Monitoring, Review and Enforcement
Even if a TTP arrangement is in place, businesses should be aware that HMRC will actively monitor and review the agreement to ensure compliance. HMRC will be looking to confirm that:
The agreed payments are being made as agreed on time
Other tax liabilities are being met
Tax administration and compliance obligations are being satisfied (i.e. computations and returns are being submitted)
At the same time, HMRC is likely to be using the data it collects to identify any change in the business’ ability to pay the tax due.
Nonetheless, once it agrees to it, HMRC is bound by a TTP agreement and businesses should take a degree of comfort from the fact that, provided they continue to abide by the terms and conditions of TTP, HMRC cannot seek to unilaterally accelerate recovery of the tax debt.
That said, HMRC will assert its right to withdraw from (i.e. cancel) a TTP arrangement in the following specific circumstances:
New facts come to light that mean TTP is no longer appropriate or available in the circumstances, or mean recovery of the tax due is at increased risk
The business has misled or lied to HMRC
The business defaults on the terms or conditions of the arrangement
In cases where HMRC believes a business is in breach of a TTP agreement, its first course of action will be to contact the business by issuing a reminder letter. In cases where an instalment payment has been missed, the reminder letter will set out the amount of tax that is now overdue, demand immediate payment and explain that failing to comply will mean the TTP arrangement will be cancelled.
If the business fails to respond, HMRC will issue a cancellation letter. At that point, the TTP arrangement falls away and HMRC will demand full payment of all tax amounts overdue. The chance of agreeing a new TTP arrangement at that point is remote and, if the tax is not paid, HMRC will initiate enforcement proceedings utilising all and any of the (growing number of) powers at its disposal.

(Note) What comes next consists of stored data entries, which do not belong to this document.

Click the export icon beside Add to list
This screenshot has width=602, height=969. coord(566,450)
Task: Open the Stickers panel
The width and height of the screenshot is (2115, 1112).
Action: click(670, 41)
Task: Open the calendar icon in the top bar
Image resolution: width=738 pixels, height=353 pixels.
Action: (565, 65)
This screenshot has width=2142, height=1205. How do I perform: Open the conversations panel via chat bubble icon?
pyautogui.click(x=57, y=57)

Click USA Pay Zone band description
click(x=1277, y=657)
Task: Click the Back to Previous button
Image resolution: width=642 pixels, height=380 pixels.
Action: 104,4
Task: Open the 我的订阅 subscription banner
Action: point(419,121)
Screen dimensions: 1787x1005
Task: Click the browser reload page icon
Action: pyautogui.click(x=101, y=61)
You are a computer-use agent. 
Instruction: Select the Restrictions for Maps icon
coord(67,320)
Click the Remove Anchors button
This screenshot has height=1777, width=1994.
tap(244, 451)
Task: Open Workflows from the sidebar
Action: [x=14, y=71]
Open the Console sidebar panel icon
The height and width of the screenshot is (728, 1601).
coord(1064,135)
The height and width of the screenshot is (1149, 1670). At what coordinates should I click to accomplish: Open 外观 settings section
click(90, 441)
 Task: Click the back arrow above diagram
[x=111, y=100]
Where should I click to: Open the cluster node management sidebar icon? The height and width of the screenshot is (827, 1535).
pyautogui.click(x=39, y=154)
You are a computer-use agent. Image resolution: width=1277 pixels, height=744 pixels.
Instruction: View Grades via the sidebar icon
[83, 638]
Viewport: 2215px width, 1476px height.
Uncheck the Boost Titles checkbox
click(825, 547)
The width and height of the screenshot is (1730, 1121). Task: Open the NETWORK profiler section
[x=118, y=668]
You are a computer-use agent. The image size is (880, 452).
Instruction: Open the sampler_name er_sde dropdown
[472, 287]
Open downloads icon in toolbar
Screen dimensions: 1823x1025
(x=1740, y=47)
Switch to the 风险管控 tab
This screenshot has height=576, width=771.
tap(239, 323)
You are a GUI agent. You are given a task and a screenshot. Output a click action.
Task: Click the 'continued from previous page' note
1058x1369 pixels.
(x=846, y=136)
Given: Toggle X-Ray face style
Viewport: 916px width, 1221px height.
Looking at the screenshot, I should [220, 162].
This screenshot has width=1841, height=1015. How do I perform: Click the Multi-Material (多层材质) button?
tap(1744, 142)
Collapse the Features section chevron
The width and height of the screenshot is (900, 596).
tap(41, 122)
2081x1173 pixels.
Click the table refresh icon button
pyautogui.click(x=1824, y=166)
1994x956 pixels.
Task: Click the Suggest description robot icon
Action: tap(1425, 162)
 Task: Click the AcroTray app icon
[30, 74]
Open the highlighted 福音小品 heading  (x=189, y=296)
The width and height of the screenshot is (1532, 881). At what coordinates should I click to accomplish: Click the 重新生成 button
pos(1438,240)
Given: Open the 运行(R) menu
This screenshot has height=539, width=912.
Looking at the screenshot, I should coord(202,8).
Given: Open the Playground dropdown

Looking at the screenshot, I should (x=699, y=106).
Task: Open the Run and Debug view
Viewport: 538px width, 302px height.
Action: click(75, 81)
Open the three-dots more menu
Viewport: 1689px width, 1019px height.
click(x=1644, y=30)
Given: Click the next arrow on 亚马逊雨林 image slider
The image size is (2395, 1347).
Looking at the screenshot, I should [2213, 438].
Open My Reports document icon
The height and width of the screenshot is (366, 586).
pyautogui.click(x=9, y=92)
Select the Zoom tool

It is worth reiterating that the restrictions on winding-up petitions (introduced as a direct result of the pressures on business arising from COVID-19) remain in place until 30 September 2021. The moratorium is being observed by HMRC and so provides a layer of protection against any immediate HMRC action. However, when the restrictions lift, businesses are best advised to ensure that they proactively manage their tax affairs, ensuring they are up-to-date with payments and submissions, processes are efficient and effective, and everything is well documented.
Time to Pay?
TTP is a valuable formal procedure that will protect viable, compliant businesses facing genuine difficulties in meeting their tax liabilities on time. The protection a TTP arrangement affords can provide a business with critical time to plan for recovery without tax liabilities weighing on its cash flow.
However, it is also important to appreciate that TTP merely defers the point at which the tax is payable; the liability does not go away and will instead simply fall due under the TTP schedule. In addition, new tax liabilities and compliance obligations will continue to arise.
Entering into a formal arrangement with HMRC for the payment of overdue tax provides certainty, but also brings additional compliance obligations and opens the business to greater scrutiny from HMRC. A TTP arrangement should not be sought lightly and, once it is obtained and agreed, a business must make every effort to comply with its terms and conditions. It is crucially important that businesses do not overpromise under TTP, continue to monitor their own compliance and promptly communicate any change in circumstance that could affect the agreement (positively or negatively) to HMRC.
HMRC examines requests for TTP carefully and will be monitoring a business’ compliance with an agreement equally as carefully. It is worth remembering that the primary purpose of HMRC is to collect taxes due and protect the Exchequer.
In appropriate cases, HMRC uses TTP as a tool to help it achieve that aim. However, where there is a breach of a TTP agreement, HMRC will not shy away from exercising its enforcement powers to recover the tax owed.